舒明悦抱着皇后胳膊撒娇,“还不是酒水太烈了,我才喝几杯,脑袋就晕乎乎了。”

皇后伸了一根手指戳她脑袋,“还不长记性!”

小姑娘酒量的确不好,约莫八九岁的时候,那时姬青秋和舒敬昌刚去逝不久,她思念爹娘,也不知道从来听来的话,说喝酒可解相思,雪团子似的小人偷偷喝了酒,趁宫人不注意,又一溜烟跑了没影,那天阖宫上下都吓得不轻。

派人又捞水池又捞井,生怕她遭遇不测。

结果小姑娘没事人似的,竟然晕乎乎缩在宣徽殿的桌子下酣睡,找到她的时候,圆嘟嘟小脸上还有可疑的口水痕迹。皇帝大为震怒,下严令,日后绝对不准她喝酒。

越是不准,越好奇,而宫里的酒甜,和糖水差不多,别人十杯下肚都没事,只有她一杯就小脸红扑扑,还总忍不住多喝。

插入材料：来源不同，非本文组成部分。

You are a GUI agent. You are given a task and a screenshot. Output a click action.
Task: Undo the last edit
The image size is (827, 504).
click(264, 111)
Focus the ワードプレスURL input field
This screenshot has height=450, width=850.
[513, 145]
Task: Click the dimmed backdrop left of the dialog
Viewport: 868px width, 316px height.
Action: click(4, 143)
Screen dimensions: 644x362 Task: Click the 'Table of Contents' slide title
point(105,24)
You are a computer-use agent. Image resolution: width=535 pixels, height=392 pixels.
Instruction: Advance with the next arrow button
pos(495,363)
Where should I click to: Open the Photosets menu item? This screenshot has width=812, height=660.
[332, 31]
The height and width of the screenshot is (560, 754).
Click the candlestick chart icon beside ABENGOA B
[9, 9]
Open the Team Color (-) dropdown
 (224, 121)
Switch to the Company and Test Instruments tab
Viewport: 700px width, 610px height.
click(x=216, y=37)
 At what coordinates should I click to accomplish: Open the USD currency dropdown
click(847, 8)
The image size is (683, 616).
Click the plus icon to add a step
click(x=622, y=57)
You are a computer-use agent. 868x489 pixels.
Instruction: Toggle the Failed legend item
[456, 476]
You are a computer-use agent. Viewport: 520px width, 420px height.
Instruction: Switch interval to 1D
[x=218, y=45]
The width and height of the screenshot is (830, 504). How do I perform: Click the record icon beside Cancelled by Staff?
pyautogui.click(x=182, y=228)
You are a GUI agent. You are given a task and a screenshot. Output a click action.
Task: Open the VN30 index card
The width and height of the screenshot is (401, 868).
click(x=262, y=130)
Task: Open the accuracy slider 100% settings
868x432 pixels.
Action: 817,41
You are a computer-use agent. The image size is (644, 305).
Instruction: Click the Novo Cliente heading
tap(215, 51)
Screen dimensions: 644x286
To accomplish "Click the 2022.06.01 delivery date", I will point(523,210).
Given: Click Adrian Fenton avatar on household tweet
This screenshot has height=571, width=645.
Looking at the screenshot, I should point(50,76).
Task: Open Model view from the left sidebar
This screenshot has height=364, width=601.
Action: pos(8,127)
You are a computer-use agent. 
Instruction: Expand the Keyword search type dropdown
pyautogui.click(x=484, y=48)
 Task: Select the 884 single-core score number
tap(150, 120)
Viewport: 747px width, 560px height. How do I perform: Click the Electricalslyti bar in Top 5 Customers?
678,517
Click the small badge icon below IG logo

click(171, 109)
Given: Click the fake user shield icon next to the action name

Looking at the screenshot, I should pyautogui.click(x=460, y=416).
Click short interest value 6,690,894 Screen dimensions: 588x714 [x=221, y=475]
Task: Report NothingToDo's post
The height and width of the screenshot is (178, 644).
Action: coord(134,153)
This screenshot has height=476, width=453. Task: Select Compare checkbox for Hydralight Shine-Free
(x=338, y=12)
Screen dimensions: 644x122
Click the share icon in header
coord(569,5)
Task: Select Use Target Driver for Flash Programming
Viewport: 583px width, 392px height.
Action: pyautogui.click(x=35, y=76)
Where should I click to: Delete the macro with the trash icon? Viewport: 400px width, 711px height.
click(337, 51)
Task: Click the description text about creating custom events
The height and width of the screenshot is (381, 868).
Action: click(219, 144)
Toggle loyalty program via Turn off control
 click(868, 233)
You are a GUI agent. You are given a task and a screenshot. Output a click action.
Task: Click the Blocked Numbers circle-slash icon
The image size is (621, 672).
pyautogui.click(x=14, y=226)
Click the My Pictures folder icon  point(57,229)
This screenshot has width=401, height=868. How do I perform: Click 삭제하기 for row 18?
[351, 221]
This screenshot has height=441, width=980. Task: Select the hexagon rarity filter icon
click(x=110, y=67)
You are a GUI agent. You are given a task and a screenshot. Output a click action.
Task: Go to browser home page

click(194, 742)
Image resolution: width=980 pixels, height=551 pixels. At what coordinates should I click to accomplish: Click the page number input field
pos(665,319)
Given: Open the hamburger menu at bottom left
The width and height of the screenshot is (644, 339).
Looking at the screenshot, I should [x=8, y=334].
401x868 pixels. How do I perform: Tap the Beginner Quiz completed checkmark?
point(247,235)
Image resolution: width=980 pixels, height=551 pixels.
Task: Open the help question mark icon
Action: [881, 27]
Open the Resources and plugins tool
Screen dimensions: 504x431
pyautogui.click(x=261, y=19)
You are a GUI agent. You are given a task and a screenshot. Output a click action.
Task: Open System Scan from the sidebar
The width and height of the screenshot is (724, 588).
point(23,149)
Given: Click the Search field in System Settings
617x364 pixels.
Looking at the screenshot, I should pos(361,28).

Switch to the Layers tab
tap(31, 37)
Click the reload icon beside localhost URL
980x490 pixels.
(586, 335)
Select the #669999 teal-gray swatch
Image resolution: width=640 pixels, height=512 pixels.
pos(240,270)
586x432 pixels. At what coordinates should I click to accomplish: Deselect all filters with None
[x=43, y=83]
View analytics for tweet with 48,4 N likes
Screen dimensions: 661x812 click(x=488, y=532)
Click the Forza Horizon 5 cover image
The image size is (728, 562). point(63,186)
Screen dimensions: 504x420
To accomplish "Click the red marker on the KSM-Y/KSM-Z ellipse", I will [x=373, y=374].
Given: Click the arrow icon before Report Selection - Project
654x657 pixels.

舒明悦吐了吐舌头,讪讪一笑,忽地一偏头,就见杜澜心站在太后身侧,眼皮子肿得像金鱼,好似大哭了一场。

怎么了这是?舒明悦眉尖一挑。

两人视线在半空中相撞,杜澜心眼神怨毒,情绪竟然毫不遮掩。

受刺激了?舒明悦若有所思,红唇一翘,递了她一个嘲笑。没有姬不黩护着的杜澜心,就像一只上蹿下跳的小丑,不堪一击。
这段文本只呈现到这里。